Vertical Slice Architecture: Organizing Code by Features, Not Layers
Vertical Slice Architecture: Organizing Code by Features, Not Layers
The Problem with Traditional Layered Architecture
Most applications follow layered architecture: controllers/routes at the top, business logic in the middle, data access at the bottom. Each layer talks only to the adjacent layer. It feels organized and follows separation of concerns.
But here’s what actually happens:
- Adding a new feature requires touching multiple layers (controller, service, repository, model)

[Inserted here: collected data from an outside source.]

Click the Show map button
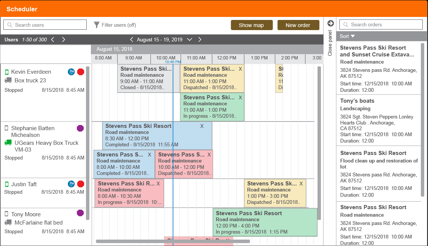Screen dimensions: 428x246 (x=252, y=25)
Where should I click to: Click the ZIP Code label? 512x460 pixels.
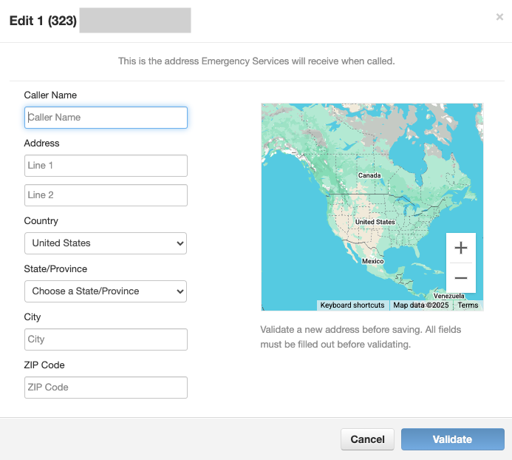(45, 365)
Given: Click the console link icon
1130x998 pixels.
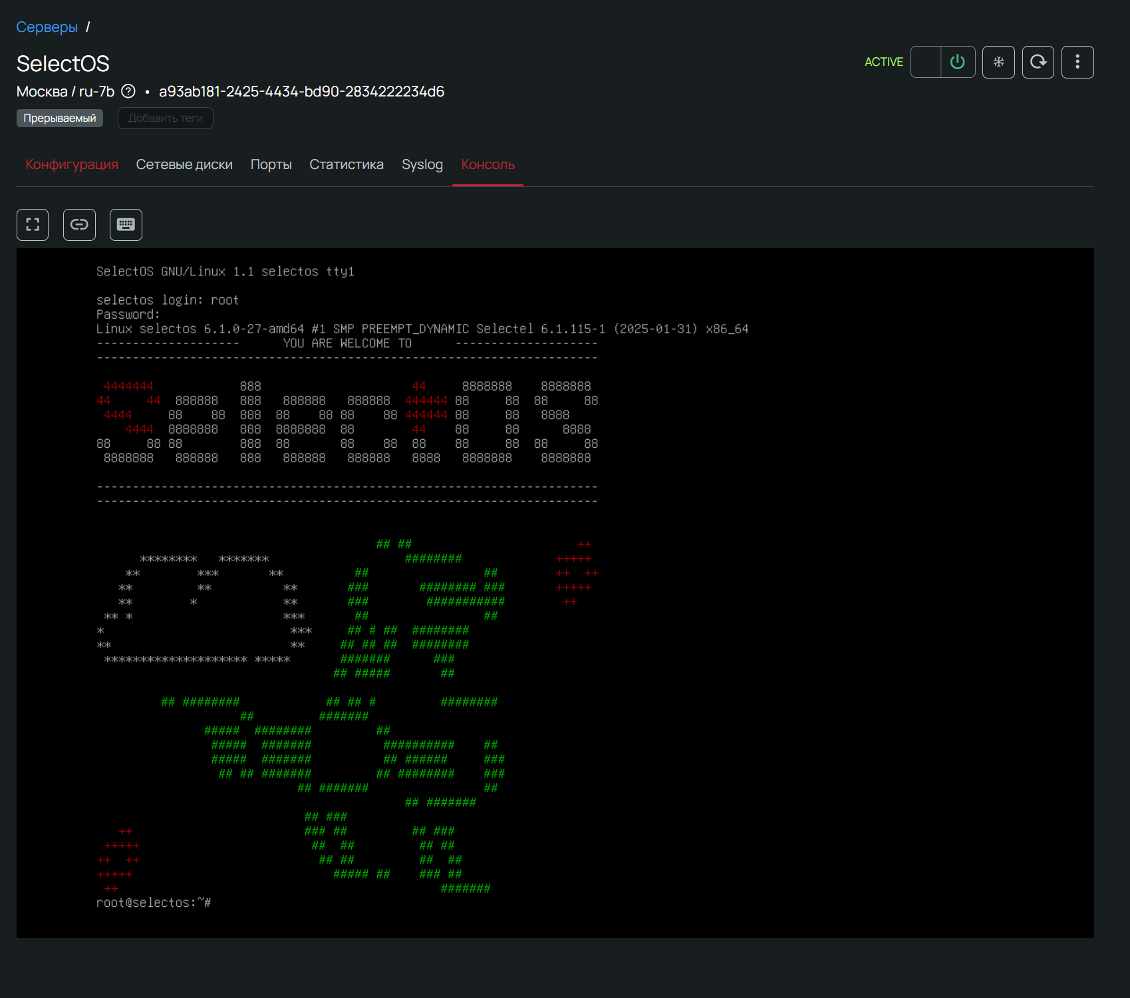Looking at the screenshot, I should (79, 224).
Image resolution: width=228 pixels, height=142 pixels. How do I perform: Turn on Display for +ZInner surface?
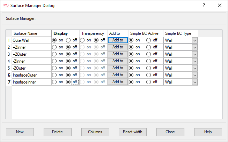point(54,47)
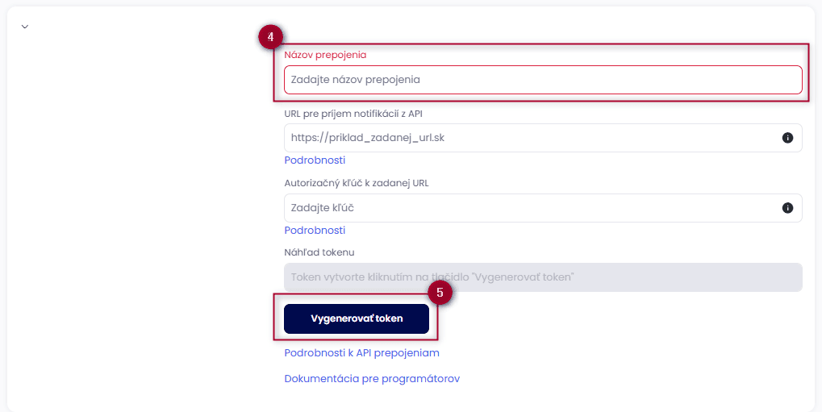Open Podrobnosti link below authorization key field

click(315, 231)
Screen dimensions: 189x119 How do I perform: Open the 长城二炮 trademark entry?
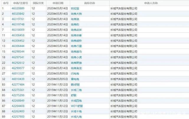coord(76,90)
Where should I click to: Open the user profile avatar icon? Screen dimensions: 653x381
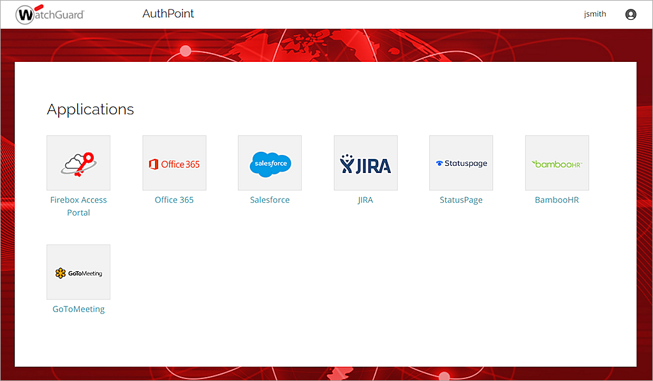coord(631,14)
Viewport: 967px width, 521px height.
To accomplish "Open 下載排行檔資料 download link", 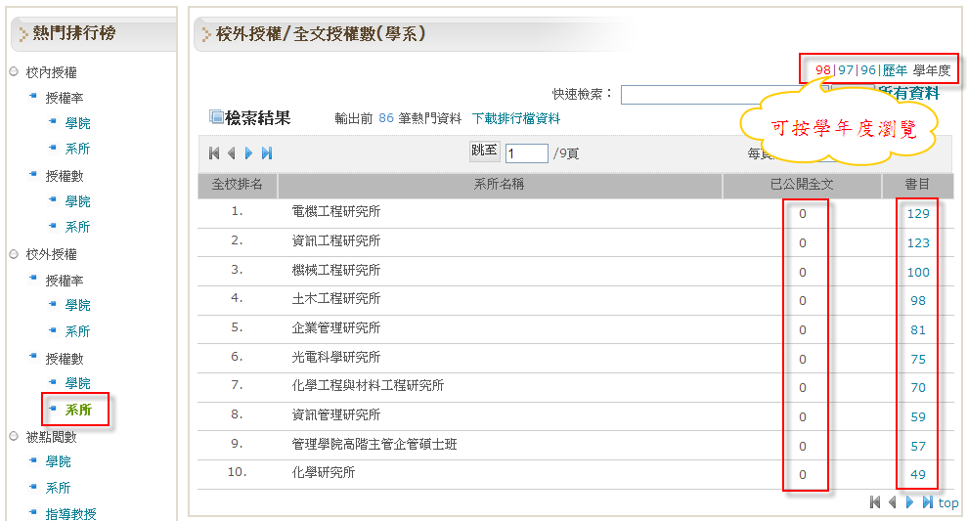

- Changes ripple across layers, requiring coordination between files far apart in the codebase
- Shared services become bloated as different features add their requirements
- Testing requires mocking through multiple layers
- Understanding a single feature requires jumping between directories and layers
The core issue: We optimize for technical separation (presentation, business logic, data) instead of feature cohesion. But most changes happen within a single feature, not across all features in one layer.
What is Vertical Slice Architecture?
Vertical Slice Architecture organizes code by feature or use case rather than by technical layer. Each feature contains everything needed to execute that specific use case - from handling the request to database access.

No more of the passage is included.